+++ Passage shown
Trumpet Rhapsody (also released as Maynard Ferguson '69) is an album released by Canadian jazz trumpeter Maynard Ferguson featuring tracks recorded in 1967 and originally released on the MPS label.

Reception

AllMusic states "the great trumpeter sticks mostly to ballads, showcasing his tone and sometimes his range with restraint and an accent on lyricism. The music is enjoyable enough but not too essential".
++++++
+++ Stored data
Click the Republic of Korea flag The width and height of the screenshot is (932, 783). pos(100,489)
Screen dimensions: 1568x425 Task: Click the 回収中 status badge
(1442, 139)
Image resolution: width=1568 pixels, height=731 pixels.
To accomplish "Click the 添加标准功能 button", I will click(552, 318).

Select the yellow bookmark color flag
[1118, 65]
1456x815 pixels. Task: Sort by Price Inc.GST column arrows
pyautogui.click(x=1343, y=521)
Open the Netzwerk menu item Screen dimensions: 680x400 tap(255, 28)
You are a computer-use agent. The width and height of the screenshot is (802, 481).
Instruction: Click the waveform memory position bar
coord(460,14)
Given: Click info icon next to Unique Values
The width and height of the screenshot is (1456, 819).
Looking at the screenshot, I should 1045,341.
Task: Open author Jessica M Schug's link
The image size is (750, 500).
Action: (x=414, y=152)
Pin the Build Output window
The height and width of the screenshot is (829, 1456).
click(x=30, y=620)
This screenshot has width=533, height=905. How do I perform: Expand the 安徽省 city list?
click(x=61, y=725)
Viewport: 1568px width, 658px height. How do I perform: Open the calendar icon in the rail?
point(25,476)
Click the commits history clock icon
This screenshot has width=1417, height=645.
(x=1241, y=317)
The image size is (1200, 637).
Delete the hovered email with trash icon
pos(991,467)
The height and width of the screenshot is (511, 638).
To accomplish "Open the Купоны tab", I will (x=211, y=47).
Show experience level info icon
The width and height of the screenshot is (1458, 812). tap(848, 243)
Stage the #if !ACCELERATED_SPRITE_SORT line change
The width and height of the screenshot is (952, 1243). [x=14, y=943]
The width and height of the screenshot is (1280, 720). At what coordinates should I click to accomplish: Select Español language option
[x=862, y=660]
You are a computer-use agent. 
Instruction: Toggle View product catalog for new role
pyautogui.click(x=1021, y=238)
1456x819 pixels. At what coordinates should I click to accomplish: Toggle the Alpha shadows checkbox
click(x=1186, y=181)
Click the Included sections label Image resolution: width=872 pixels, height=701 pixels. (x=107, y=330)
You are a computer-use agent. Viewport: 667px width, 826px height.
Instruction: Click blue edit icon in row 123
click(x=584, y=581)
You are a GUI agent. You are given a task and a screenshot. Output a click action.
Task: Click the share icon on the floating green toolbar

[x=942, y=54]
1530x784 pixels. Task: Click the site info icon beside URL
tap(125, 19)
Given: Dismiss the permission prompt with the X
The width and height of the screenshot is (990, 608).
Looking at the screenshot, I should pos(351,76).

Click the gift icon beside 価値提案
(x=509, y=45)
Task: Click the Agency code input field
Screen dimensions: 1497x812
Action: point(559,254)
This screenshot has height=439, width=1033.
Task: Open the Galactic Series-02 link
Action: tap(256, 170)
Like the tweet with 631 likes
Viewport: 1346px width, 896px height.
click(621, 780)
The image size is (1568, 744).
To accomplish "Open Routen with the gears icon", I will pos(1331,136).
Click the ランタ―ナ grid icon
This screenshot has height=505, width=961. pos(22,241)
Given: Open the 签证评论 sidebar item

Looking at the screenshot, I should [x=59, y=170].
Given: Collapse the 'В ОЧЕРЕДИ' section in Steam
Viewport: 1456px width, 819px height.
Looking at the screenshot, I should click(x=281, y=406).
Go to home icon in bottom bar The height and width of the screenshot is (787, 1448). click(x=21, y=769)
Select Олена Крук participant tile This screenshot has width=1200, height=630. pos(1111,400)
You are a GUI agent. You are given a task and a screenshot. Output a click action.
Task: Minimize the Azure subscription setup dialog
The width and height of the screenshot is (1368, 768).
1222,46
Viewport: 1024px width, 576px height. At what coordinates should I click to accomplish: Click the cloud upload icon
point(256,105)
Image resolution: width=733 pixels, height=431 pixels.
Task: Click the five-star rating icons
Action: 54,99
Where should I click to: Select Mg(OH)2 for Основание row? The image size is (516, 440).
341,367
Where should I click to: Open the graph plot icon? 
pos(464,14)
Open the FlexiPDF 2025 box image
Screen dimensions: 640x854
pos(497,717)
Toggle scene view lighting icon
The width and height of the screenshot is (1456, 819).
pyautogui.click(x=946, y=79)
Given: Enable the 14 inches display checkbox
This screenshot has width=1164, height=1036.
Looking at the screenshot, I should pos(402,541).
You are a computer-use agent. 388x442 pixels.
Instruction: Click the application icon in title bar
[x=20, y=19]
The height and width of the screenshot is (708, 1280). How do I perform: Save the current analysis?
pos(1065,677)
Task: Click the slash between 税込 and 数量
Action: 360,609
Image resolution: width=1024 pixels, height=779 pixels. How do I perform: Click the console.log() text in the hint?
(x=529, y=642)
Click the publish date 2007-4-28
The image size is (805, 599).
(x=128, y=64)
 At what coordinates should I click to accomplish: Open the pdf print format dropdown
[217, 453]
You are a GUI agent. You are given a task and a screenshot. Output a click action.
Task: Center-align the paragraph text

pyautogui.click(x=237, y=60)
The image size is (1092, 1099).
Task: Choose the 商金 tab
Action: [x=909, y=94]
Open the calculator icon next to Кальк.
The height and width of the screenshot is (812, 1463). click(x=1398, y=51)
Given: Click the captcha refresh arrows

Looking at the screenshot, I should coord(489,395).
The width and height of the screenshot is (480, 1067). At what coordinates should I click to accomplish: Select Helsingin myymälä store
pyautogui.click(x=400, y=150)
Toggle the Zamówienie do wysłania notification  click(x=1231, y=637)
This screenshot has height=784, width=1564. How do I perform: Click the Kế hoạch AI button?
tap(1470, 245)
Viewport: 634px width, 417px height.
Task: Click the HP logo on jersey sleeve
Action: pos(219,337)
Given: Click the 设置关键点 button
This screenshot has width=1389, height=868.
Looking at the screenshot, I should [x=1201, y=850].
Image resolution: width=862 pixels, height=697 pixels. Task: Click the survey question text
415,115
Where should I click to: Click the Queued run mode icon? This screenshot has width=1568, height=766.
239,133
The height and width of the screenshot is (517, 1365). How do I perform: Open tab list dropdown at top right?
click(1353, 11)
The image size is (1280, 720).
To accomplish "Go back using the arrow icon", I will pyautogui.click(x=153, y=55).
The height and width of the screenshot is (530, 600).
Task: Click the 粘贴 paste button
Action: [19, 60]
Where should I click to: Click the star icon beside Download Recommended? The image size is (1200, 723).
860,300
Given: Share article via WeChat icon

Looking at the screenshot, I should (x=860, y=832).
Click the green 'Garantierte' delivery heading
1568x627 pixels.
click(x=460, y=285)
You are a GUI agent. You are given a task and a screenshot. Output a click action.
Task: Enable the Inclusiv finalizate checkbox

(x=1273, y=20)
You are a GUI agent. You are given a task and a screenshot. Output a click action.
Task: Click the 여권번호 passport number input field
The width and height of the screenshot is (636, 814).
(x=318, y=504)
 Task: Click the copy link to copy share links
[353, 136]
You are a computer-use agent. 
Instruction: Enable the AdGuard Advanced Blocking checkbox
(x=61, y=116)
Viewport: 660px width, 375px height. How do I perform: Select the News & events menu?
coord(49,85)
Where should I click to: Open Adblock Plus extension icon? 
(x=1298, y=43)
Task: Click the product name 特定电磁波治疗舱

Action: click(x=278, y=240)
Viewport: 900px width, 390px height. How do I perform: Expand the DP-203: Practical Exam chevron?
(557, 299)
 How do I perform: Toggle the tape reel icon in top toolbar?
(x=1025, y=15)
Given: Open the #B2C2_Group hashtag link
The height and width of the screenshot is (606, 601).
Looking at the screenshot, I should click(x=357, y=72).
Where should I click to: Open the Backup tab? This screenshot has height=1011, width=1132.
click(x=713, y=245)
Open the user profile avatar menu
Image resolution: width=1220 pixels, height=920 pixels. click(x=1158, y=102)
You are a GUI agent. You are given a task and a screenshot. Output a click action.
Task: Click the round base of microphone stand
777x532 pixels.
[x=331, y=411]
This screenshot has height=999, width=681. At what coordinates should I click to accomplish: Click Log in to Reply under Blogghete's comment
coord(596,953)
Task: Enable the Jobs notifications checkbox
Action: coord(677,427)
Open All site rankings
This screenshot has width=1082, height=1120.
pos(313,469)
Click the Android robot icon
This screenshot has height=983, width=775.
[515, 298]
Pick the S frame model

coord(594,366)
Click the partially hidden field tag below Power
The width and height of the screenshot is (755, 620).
++++++
*Challenge*: Retype the part of the Trumpet Rhapsody text that begins with the words containing "Trumpet Rhapsody (also" and ends with "the MPS label.". The listing was taken from a separate source.

*Task response*:
Trumpet Rhapsody (also released as Maynard Ferguson '69) is an album released by Canadian jazz trumpeter Maynard Ferguson featuring tracks recorded in 1967 and originally released on the MPS label.